# Run Cleanvision on a cloud dataset

### Before you run

If you're running locally you may need to configure the access to your cloud resource.

- S3 (`"s3://"`): the recommended way is to use `aws configure` (same as `boto` configuration).
- Google Storage (`"gs://"`): the recommended way is to use `gsutil auth login`.
- Azure Blob Storage (`"az://"`): you need to pass your secrets in the `storage_opts`. This is also an option for S3 and Google Storage but is generally not recommended.

Follow [fsspec](https://filesystem-spec.readthedocs.io/en/latest/) documentation to learn more.


If you are in the cloud the secrets for dataset access may already exist in your environment.
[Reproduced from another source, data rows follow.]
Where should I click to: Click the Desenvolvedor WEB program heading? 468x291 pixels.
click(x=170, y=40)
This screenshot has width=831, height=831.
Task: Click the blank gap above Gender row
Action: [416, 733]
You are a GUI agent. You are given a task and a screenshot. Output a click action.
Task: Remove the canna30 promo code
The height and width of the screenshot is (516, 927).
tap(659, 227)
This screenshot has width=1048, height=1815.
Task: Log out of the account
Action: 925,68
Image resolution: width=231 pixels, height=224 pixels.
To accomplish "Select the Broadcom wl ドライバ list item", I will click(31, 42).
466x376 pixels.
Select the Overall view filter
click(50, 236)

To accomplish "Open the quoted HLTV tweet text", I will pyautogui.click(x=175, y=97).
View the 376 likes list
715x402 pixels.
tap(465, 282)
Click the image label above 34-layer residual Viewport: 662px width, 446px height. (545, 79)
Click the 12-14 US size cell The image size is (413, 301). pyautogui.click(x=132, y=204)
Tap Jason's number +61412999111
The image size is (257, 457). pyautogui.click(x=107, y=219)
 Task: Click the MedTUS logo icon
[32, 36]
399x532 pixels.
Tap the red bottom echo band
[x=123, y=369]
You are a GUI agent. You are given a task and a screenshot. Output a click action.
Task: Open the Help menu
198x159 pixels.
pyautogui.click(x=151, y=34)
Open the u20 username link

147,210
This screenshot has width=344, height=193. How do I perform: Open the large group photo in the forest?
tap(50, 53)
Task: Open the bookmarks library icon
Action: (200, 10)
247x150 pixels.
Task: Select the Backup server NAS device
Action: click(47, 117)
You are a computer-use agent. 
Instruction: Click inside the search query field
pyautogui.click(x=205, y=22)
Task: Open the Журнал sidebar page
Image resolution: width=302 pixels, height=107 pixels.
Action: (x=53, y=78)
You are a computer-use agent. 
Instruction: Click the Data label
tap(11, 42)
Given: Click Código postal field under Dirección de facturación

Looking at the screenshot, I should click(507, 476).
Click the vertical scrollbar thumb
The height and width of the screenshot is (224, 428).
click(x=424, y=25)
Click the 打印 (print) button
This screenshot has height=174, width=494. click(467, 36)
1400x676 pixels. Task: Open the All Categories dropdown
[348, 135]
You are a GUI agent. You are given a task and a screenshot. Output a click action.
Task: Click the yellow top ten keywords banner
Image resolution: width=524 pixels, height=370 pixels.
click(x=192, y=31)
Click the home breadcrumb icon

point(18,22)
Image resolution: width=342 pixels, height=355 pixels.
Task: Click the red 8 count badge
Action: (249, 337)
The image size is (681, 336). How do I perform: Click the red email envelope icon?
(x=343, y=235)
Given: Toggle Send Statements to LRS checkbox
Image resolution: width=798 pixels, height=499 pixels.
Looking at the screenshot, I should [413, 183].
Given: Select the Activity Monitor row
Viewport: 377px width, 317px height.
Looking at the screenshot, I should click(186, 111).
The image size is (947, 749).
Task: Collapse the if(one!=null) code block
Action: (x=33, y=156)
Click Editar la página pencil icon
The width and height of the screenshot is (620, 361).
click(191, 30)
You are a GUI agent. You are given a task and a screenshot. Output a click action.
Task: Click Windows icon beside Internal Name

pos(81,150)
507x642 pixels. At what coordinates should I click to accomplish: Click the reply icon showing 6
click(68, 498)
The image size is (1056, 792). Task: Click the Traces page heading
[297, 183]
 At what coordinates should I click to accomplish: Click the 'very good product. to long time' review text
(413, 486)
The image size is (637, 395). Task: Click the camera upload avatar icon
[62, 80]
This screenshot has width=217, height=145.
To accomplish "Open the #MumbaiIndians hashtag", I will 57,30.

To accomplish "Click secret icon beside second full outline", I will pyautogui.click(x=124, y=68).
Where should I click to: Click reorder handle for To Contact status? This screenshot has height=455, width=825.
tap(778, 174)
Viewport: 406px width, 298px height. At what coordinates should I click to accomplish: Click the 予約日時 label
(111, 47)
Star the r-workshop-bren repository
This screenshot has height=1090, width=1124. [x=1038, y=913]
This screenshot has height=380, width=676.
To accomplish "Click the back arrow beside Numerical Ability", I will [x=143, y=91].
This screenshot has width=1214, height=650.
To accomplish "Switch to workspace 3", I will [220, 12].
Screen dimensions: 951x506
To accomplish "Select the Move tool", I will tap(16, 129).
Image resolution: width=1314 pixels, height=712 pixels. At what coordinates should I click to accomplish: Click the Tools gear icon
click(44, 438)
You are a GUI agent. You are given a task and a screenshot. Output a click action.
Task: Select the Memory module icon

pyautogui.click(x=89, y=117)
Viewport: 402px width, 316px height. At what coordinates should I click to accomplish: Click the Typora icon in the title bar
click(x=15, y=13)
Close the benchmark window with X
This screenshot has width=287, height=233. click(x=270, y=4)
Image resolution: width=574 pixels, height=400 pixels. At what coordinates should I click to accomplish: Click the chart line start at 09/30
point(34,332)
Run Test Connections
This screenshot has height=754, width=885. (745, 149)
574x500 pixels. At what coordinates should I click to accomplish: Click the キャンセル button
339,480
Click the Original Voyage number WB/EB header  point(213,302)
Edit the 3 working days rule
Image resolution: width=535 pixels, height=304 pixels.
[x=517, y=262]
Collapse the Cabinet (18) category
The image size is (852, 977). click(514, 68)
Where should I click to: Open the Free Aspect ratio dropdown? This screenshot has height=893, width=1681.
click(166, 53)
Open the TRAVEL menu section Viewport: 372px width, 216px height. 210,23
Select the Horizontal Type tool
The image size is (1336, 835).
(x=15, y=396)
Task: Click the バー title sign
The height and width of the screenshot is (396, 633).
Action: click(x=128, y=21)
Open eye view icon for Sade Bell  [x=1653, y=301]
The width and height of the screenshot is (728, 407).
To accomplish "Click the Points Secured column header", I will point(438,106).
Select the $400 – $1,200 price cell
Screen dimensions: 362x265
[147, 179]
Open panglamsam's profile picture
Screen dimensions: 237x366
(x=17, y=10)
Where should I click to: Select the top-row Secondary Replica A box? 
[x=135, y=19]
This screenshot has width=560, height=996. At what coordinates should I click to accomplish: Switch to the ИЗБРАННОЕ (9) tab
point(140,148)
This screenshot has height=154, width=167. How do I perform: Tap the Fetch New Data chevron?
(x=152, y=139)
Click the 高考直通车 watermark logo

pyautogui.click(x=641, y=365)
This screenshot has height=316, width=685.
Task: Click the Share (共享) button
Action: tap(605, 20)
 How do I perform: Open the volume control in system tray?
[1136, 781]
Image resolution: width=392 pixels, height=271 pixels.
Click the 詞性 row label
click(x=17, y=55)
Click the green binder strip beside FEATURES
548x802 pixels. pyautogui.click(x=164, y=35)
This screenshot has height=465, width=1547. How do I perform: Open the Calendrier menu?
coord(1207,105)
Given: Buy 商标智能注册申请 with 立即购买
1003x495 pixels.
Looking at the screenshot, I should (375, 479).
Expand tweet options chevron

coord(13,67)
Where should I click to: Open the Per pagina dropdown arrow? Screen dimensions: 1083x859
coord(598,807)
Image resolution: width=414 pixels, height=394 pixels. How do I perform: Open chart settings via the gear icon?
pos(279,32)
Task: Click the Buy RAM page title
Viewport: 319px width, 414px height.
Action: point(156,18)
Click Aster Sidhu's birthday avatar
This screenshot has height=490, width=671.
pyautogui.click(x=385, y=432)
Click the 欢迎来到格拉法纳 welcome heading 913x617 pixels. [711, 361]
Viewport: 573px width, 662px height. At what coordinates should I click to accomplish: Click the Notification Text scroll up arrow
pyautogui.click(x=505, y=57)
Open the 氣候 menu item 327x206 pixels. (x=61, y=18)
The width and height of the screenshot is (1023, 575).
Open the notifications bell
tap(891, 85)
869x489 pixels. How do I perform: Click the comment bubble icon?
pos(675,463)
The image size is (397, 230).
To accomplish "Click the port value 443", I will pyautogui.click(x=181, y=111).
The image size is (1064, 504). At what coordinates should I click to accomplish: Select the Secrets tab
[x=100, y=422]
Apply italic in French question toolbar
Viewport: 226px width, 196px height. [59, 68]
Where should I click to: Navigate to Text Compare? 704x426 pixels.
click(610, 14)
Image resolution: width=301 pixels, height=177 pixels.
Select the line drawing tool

In this case, you may not need to do anything. 

In [None]:
!pip install -U pip
!pip install "cleanvision[s3]" # cleanvision[azure] for azure blob storage

**After you install these packages, you may need to restart your notebook runtime before running the rest of this notebook.**

In [None]:
from cleanvision.imagelab import Imagelab

### Implicit authentication through config or environment variables

In [None]:
# we try to access open dataset from Berkeley in S3
cloud_path = "s3://amazon-berkeley-objects/images/small/aa/"

imagelab = Imagelab(data_path=cloud_path)

In [None]:
imagelab.find_issues()

In [None]:
imagelab.report()

### Explicit credential authentication
Alternatively, you can authenticate by passing appropriate environments to the optional argument `storage_opts`. 

We install a dotenv environment for better handling of the secrets.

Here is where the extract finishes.